A finales de la Segunda Guerra Mundial, las mujeres tuvieron que sustituir la mano de obra masculina en las fábricas y entre las medidas de protección laboral fue creado un sostén especial como parte del nuevo uniforme de trabajo

Una de las consecuencias directas e inmediatas que tuvo la entrada de Estados Unidos en la Segunda Guerra Mundial (1939-1945) fue que la mano de obra masculina tuvo que ser retirada de la industria (al igual que en el resto de los países involucrados) para incorporarse al conflicto bélico. Por lo que unas 6.000.000 mujeres tuvieron que ocupar sus puestos en las fábricas, construcciones astilleros y siderúrgicas para asumir lo que, hasta entonces, había sido considerado tradicionalmente como un “trabajo de hombres”. Esto implicó un tremendo cambio social, ya que permitió a las damas demostrar que podían desempeñar labores diferentes a las tareas domésticas y conseguir cierta independencia.

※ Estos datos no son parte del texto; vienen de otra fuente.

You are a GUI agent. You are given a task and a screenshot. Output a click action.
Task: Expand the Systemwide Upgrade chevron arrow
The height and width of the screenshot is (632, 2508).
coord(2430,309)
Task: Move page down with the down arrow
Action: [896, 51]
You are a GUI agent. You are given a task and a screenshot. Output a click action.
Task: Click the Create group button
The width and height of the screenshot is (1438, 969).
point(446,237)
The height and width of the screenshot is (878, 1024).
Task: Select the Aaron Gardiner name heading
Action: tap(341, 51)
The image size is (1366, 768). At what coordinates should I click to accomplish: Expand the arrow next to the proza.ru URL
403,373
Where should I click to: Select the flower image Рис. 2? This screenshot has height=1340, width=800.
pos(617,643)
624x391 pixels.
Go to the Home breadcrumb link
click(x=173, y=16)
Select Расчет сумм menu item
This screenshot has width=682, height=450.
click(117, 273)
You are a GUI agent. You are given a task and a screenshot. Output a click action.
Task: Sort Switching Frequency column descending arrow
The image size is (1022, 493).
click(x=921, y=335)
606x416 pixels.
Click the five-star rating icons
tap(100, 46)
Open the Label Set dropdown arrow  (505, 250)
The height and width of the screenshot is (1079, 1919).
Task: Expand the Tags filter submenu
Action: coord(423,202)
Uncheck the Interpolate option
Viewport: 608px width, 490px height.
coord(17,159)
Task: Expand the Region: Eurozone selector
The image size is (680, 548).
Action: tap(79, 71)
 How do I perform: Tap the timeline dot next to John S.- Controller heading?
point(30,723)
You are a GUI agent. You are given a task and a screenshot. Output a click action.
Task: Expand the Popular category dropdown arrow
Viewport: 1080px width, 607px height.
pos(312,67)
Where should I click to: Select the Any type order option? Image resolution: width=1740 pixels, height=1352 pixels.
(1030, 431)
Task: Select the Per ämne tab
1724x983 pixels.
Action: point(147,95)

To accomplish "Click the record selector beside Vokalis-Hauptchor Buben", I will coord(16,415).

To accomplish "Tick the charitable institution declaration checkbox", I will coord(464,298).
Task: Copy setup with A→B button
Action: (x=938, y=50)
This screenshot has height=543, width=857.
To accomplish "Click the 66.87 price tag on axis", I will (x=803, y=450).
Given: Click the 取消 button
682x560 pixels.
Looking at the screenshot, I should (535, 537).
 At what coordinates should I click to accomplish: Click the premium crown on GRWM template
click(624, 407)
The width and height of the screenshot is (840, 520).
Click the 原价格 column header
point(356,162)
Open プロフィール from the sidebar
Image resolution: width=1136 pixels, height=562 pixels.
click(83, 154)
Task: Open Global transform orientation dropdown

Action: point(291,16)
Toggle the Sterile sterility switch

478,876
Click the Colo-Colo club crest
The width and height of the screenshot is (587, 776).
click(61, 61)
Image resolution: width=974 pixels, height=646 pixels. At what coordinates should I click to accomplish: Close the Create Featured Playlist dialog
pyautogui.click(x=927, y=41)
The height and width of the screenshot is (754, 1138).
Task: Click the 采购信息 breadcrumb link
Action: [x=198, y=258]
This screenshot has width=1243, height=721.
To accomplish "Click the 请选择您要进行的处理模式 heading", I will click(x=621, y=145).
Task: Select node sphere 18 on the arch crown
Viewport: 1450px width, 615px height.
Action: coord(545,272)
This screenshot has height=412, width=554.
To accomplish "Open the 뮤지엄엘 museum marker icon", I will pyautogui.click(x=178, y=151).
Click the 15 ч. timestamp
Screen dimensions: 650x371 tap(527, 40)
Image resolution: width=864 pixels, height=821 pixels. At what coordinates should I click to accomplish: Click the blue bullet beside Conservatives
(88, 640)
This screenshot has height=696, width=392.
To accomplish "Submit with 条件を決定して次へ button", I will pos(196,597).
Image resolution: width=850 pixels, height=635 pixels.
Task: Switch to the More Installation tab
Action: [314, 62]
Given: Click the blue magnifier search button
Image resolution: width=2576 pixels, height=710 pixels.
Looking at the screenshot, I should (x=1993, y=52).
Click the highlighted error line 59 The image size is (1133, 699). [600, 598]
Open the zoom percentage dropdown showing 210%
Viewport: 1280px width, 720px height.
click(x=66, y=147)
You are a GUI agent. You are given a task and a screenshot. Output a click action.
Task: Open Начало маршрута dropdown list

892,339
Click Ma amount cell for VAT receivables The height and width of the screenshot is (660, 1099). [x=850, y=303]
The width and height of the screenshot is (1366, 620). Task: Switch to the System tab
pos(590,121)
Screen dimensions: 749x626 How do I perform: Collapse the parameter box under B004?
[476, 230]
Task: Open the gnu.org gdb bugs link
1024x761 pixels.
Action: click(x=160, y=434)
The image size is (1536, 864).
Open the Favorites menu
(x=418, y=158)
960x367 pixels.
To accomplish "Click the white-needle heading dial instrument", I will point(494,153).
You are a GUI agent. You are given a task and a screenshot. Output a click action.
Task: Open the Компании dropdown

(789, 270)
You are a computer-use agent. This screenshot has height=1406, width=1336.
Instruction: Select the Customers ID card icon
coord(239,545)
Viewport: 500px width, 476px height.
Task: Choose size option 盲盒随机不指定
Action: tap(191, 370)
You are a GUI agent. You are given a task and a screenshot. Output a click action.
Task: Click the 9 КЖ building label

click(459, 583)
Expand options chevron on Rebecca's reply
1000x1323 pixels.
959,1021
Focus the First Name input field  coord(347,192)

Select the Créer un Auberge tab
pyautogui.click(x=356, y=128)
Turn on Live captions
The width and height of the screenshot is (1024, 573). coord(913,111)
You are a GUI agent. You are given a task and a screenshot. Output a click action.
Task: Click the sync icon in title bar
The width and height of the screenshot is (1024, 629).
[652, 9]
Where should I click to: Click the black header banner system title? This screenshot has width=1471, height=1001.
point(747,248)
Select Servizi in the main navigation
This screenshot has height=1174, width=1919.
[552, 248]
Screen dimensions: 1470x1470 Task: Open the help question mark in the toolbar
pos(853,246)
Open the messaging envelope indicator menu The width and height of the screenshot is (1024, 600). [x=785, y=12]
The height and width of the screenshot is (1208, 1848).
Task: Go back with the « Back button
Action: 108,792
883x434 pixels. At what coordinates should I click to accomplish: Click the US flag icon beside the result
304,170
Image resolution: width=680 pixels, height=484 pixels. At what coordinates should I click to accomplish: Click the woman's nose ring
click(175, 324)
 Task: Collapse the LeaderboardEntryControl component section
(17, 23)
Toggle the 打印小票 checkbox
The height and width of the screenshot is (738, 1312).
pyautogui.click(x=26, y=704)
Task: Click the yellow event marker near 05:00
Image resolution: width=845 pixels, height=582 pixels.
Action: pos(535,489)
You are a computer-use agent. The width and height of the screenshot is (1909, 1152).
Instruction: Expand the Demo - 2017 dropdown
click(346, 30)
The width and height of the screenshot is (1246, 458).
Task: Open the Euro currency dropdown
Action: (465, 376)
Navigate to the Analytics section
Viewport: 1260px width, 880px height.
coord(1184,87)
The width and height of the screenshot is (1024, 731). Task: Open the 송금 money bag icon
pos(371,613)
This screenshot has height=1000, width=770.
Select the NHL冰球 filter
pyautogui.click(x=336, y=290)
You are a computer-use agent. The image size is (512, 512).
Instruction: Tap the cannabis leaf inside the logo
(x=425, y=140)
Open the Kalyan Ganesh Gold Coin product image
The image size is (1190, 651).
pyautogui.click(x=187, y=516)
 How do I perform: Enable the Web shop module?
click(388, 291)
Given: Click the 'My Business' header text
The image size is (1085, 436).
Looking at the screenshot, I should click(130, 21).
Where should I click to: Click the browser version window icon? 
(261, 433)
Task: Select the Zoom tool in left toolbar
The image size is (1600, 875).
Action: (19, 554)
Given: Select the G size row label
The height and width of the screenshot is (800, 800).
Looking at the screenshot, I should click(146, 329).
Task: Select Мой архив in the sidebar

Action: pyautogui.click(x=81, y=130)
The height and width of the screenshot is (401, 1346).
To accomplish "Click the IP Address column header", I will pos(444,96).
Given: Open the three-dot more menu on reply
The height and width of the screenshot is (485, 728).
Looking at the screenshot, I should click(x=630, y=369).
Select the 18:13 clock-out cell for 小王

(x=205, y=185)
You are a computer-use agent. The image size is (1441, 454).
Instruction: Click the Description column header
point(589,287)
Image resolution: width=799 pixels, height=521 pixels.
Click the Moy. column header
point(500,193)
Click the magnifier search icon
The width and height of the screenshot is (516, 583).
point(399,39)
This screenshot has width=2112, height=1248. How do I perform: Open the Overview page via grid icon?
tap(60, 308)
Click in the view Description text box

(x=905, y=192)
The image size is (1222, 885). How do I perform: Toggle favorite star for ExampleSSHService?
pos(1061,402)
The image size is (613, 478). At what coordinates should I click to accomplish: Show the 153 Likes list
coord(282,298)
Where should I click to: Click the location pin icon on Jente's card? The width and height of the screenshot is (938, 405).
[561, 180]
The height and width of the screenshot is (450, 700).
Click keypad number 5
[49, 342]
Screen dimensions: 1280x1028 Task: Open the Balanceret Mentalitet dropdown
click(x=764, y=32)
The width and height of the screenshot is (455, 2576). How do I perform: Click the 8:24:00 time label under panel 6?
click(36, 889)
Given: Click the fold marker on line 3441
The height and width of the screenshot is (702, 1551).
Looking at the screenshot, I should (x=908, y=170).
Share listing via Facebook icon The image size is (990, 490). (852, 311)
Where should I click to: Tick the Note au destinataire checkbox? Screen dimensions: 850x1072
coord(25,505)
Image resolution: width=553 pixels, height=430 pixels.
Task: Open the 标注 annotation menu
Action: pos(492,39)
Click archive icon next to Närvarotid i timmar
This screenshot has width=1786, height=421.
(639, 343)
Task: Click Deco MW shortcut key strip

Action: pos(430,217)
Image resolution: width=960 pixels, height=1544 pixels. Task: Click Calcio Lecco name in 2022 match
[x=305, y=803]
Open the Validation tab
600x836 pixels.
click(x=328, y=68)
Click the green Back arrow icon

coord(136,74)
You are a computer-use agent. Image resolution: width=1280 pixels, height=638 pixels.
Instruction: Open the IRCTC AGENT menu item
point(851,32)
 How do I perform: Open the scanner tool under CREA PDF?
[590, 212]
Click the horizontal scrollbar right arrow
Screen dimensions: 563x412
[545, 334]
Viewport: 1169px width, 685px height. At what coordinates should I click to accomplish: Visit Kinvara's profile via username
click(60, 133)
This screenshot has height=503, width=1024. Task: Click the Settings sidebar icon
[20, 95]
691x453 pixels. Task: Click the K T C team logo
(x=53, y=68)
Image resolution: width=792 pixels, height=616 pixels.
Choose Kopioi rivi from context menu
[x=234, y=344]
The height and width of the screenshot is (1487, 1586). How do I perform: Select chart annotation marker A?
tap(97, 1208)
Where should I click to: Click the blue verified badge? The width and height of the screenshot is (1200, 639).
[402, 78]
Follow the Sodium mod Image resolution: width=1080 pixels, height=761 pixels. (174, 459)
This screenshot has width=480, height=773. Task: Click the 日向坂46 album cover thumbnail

Este nuevo rol de las mujeres llegó a crear un icono cultural: Rosie, La Remachadora, con el lema “Nosotras podemos hacerlo” (Pueden ver una nota al respecto en este mismo blog).

Ante esta situación, la Secretaría de la Mujer, dependiente del Departamento de Trabajo de EE.UU, entre las muchas decisiones que tomó “para promover el bienestar de las mujeres asalariadas, mejorar sus condiciones de trabajo, aumentar su eficiencia y promover sus oportunidades para el empleo rentable“, decidió modificar los uniformes de trabajo debido a las diferencias físicas entre hombres y mujeres. Además de gafas protectoras y guantes para protegerse de posibles lesiones, se decidió crear un sostén especial para usar en el trabajo. Fue así como nació el SAF-T-BRA, un sostén de seguridad industrial diseñado por Willson Goggles que protegía las mamas de las trabajadoras. El material utilizado para la prenda era de plástico rígido con varios agujeros de ventilación, para que la piel pudiera transpirar. Aún así, es de suponer que su uso era bastante incómodo. No obstante, fueron promovidos por el gobierno como un gran invento  y se crearon grandes campañas publicitarias para incentivar su uso entre las mujeres trabajadoras.